Wer die Einladung annimmt, wird auf ganz unerwartete Weise erfahren, wie sehr er zu dieser menschlichen Schicksalsgemeinschaft gehört. Denn nach einer halben Minute sieht er sein Portrait (gefilmt von einer in der Installation versteckten Kamera und von einem in der Wand eingelassenen Beamer auf das Bild projiziert) inmitten der Tischrunde. Wie eine Erscheinung taucht er so an der freien Stelle in der Bildmitte auf (Ansicht 2). Es ist, als wolle der Maler dem Betrachter sagen: in diesem Bild ist ganz viel von Dir. Setz Dich und setze Dich mit uns auseinander, verweile bei uns, trink mit uns ein Glas Wein, brich mit uns das Brot. Erst mit Dir kann das Fest beginnen.

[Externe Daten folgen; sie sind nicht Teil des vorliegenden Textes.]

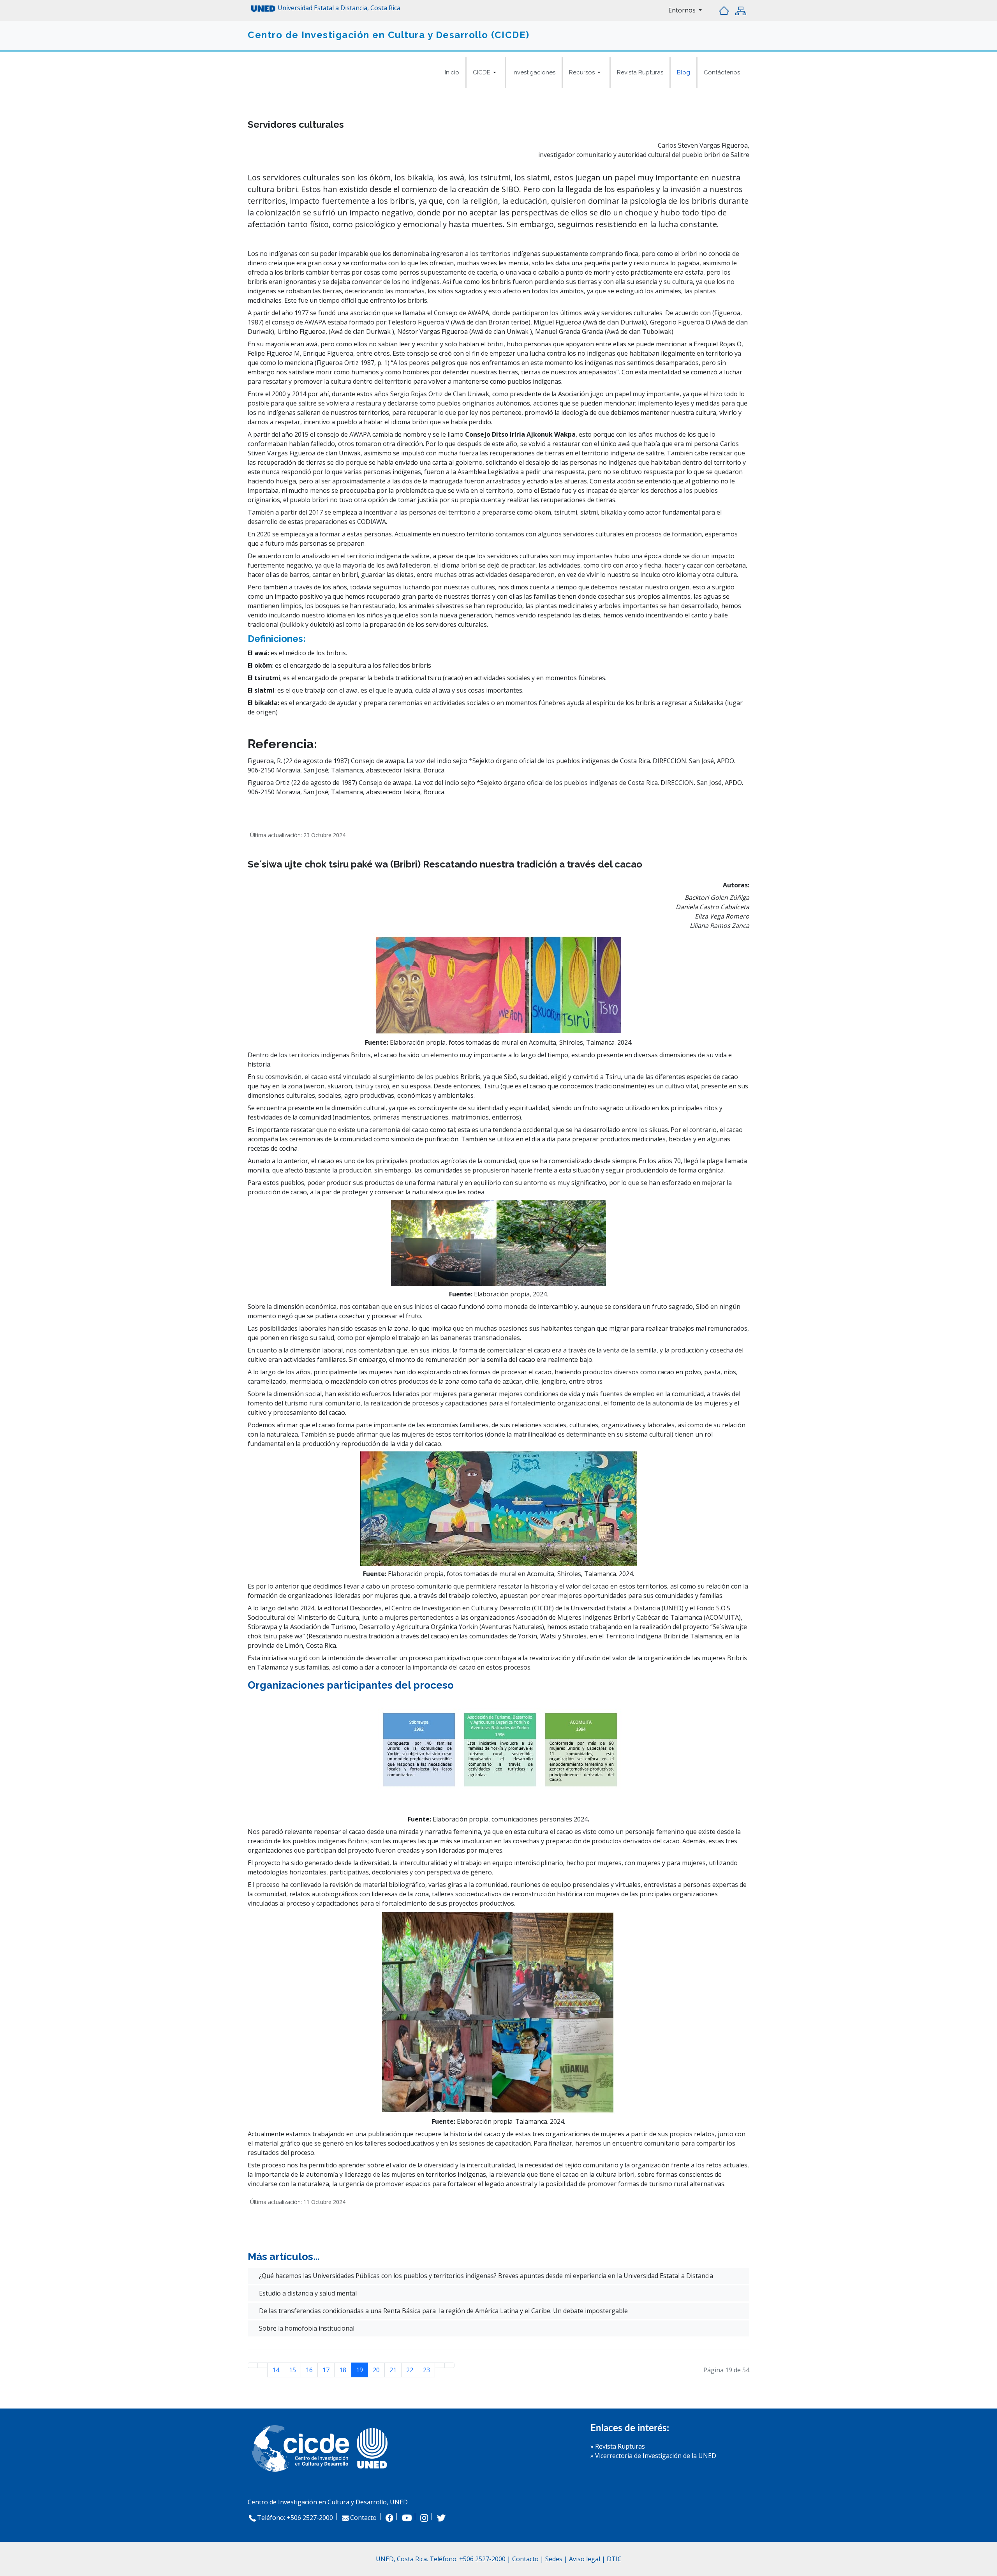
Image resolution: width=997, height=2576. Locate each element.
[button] (486, 72)
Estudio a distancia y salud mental (307, 2293)
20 (376, 2370)
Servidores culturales (296, 124)
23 (426, 2370)
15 (292, 2370)
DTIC (614, 2559)
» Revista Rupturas (617, 2446)
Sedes (554, 2559)
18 (342, 2370)
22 (409, 2370)
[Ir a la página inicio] (253, 2365)
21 (392, 2370)
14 (275, 2370)
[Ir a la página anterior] (262, 2365)
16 (309, 2370)
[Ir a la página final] (449, 2365)
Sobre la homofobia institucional (305, 2328)
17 (325, 2370)
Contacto (363, 2517)
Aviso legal (584, 2559)
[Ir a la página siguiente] (440, 2365)
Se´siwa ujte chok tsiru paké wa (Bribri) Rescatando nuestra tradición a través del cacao (445, 864)
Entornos (682, 10)
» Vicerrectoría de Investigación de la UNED (653, 2455)
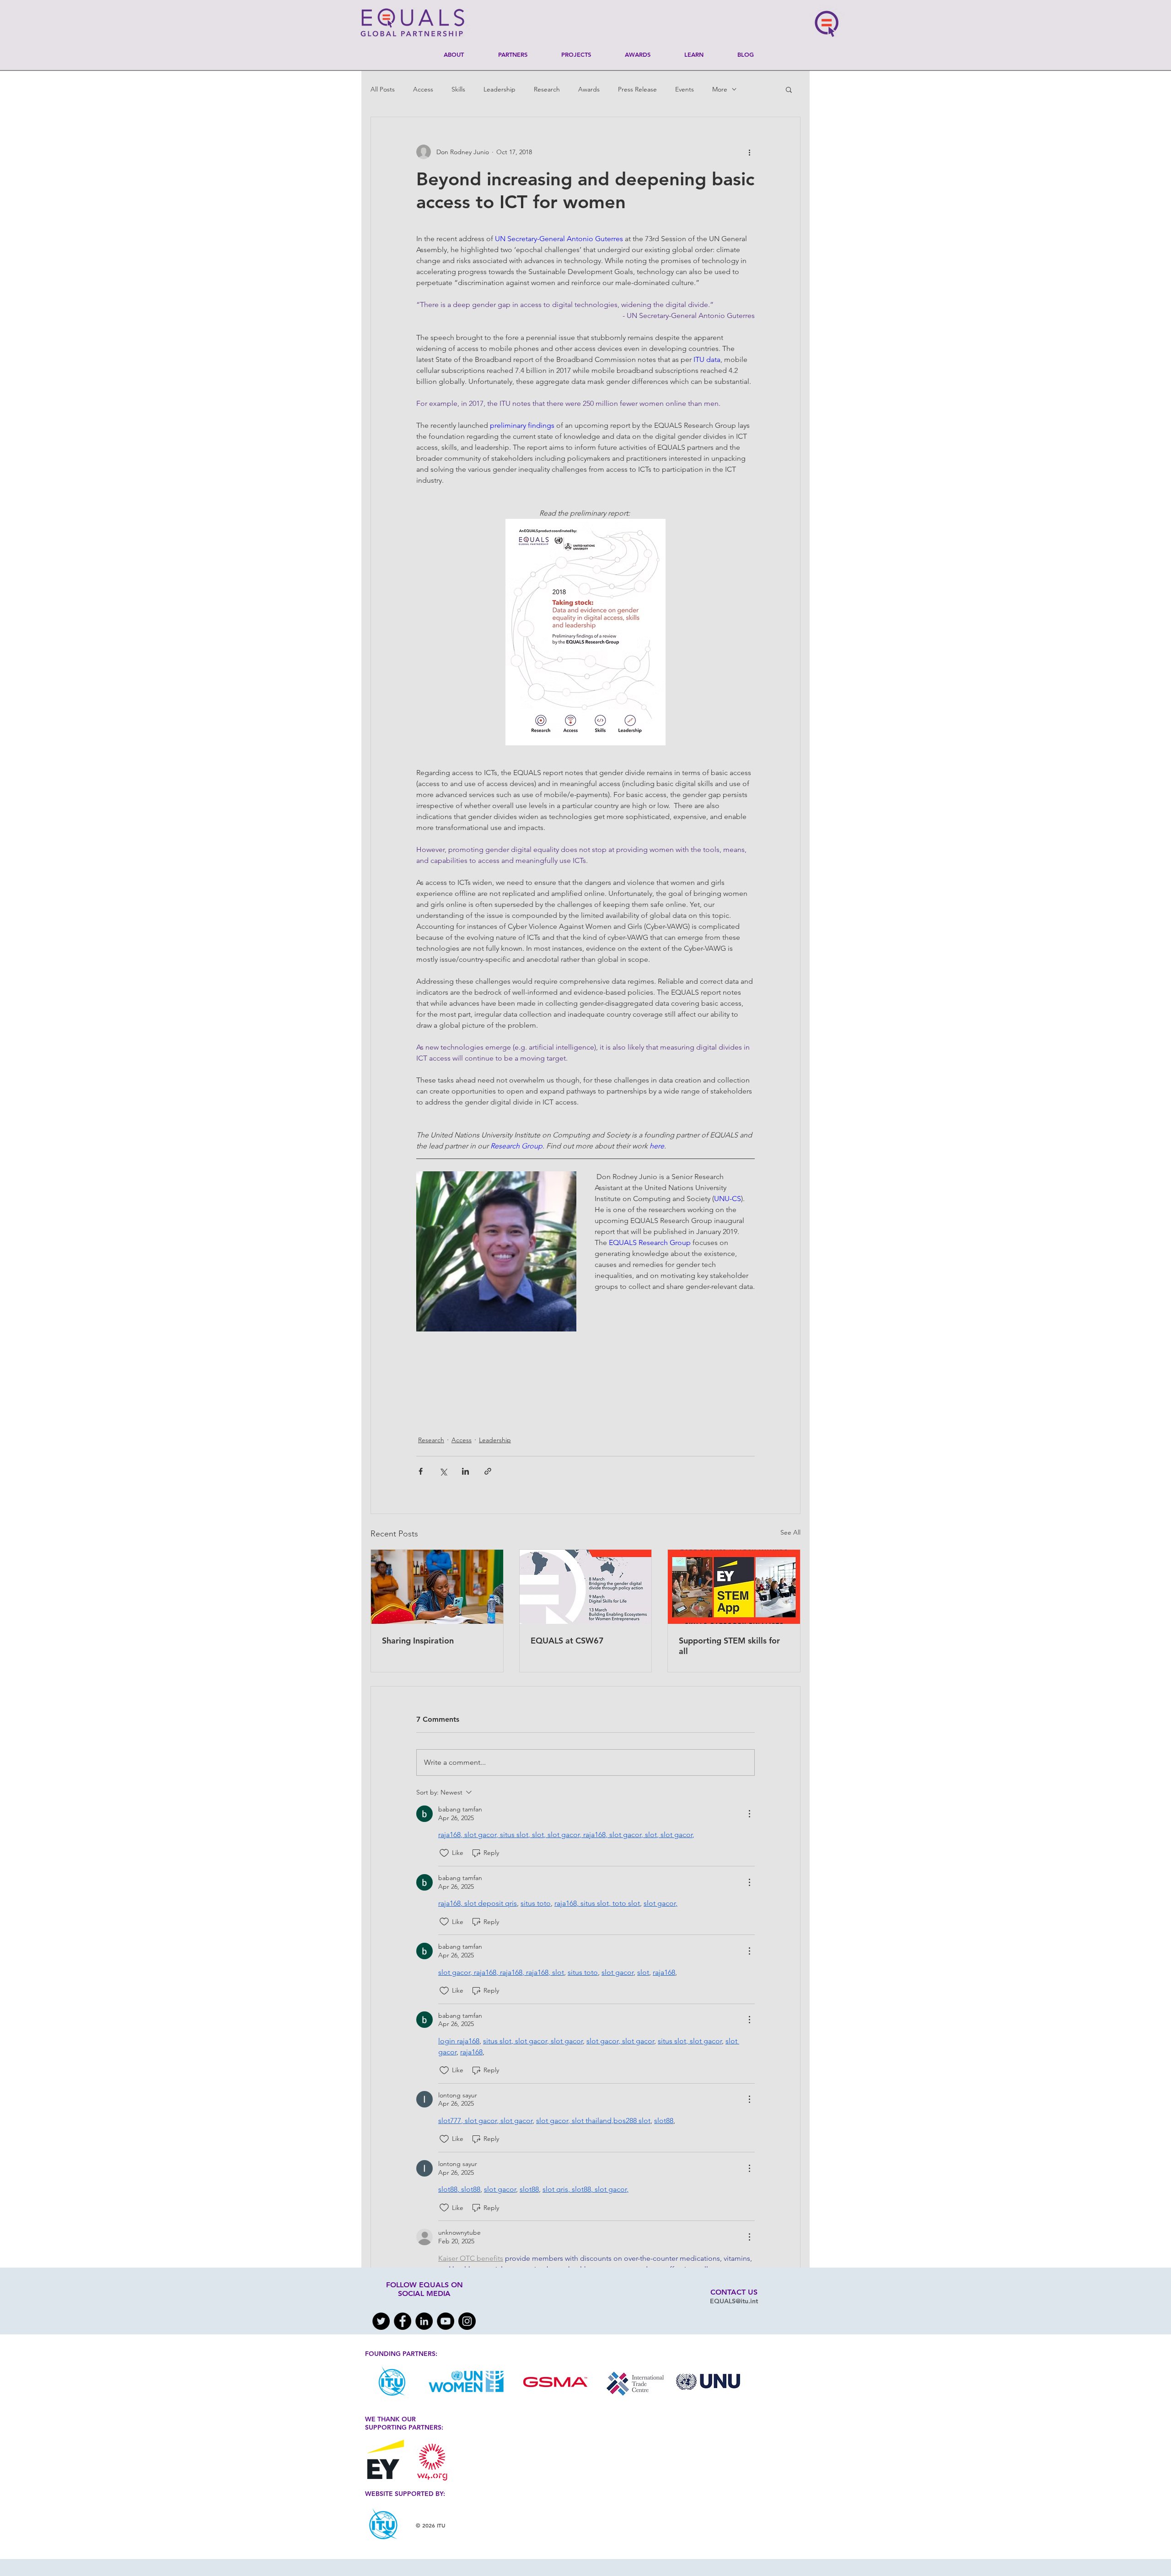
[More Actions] (749, 1813)
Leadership (499, 89)
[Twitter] (381, 2321)
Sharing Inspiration (418, 1640)
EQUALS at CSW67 (567, 1640)
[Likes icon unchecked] (444, 1853)
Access (423, 89)
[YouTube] (445, 2321)
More (719, 89)
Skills (458, 89)
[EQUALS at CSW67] (586, 1587)
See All (790, 1532)
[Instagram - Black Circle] (467, 2321)
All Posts (383, 89)
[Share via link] (487, 1471)
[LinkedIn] (424, 2321)
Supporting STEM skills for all (729, 1645)
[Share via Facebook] (420, 1471)
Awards (589, 89)
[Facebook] (402, 2321)
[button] (788, 89)
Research (547, 89)
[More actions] (749, 151)
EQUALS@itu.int (734, 2301)
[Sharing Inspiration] (437, 1587)
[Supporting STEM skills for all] (734, 1587)
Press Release (637, 89)
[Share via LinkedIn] (465, 1471)
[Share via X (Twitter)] (443, 1471)
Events (684, 89)
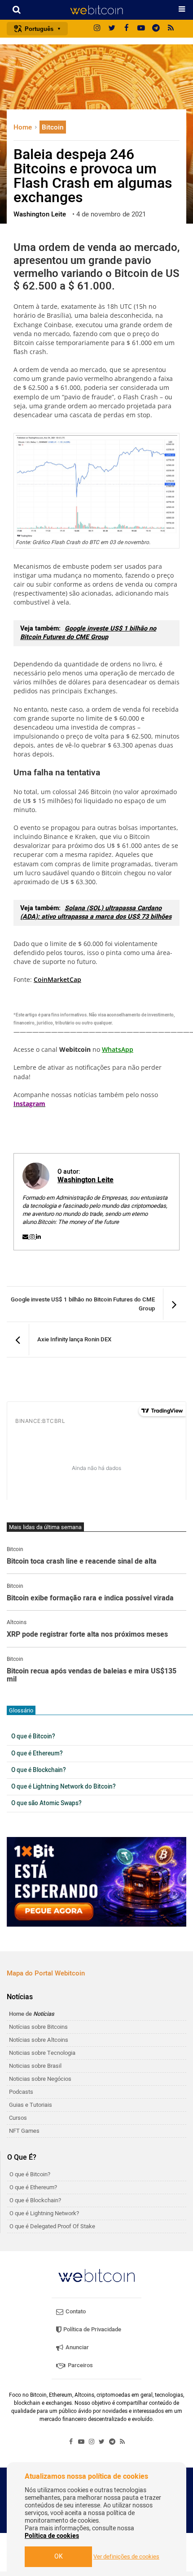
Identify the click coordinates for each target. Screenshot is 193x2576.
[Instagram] (97, 29)
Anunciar (76, 2347)
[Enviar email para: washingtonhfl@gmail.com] (26, 1236)
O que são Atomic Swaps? (46, 1803)
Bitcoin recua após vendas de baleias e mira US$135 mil (91, 1675)
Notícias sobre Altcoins (38, 2040)
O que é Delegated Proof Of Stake (52, 2226)
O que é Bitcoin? (33, 1736)
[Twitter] (111, 29)
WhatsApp (117, 1049)
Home (23, 127)
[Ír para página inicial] (96, 9)
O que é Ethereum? (37, 1753)
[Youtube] (141, 29)
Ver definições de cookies (126, 2557)
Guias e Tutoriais (30, 2105)
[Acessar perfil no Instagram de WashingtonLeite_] (33, 1236)
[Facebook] (126, 29)
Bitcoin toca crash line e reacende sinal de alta (82, 1562)
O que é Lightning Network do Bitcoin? (63, 1786)
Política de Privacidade (91, 2329)
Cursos (18, 2118)
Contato (75, 2311)
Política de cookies (52, 2536)
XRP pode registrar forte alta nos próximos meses (87, 1635)
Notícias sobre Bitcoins (38, 2027)
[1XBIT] (96, 1882)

Doch was für ein Fest soll denn hier gefeiert werden? Es irritiert, dass nur die eine Hälfte der Tischgemeinschaft angezogen ist. Auffallend auch, dass sie ausschließlich schwarze oder weiße Kleider tragen und nur beim jungen Mädchen ein paar Farbklekse zu sehen sind, beinahe als Pendant zum Dunkelrot des Weines. Sind sie eine Trauergemeinschaft? Oder sollen Schwarz und Weiß dezent auf seelische Zustände der diese Farben tragenden Personen hinweisen? Die Fragen bleiben unbeantwortet. Sicher ist, dass sie im Gegensatz zu den unbekleideten Personen stehen. Diese haben nichts Exhibitionistisches an sich, sondern integrieren sich auffallend natürlich in diese Gemeinschaft. Sie lassen den Menschen in seiner ursprünglichen und elementaren Beschaffenheit wahrnehmen, so wie er geboren wird (Kleinkind), aufblüht (junge Frau) und letztlich auch stirbt (liegender Mann). Der Künstler hat schöne Menschen gemalt, die Schönheit und die Würde des Menschen hervorgehoben. Auch nackt hat er nichts zu verbergen. Er darf in diesem geschützten Raum seine Anfälligkeit und Vergänglichkeit genauso zeigen wie seine unbekümmerte Offenheit und sein geradezu paradiesisches Vertrauen (vgl. Gen 2,25). Er hat nichts zu befürchten und darf in seiner existenziellen Körperlichkeit ganz sich selbst sein. Ist das nicht so im Kreis der Familie?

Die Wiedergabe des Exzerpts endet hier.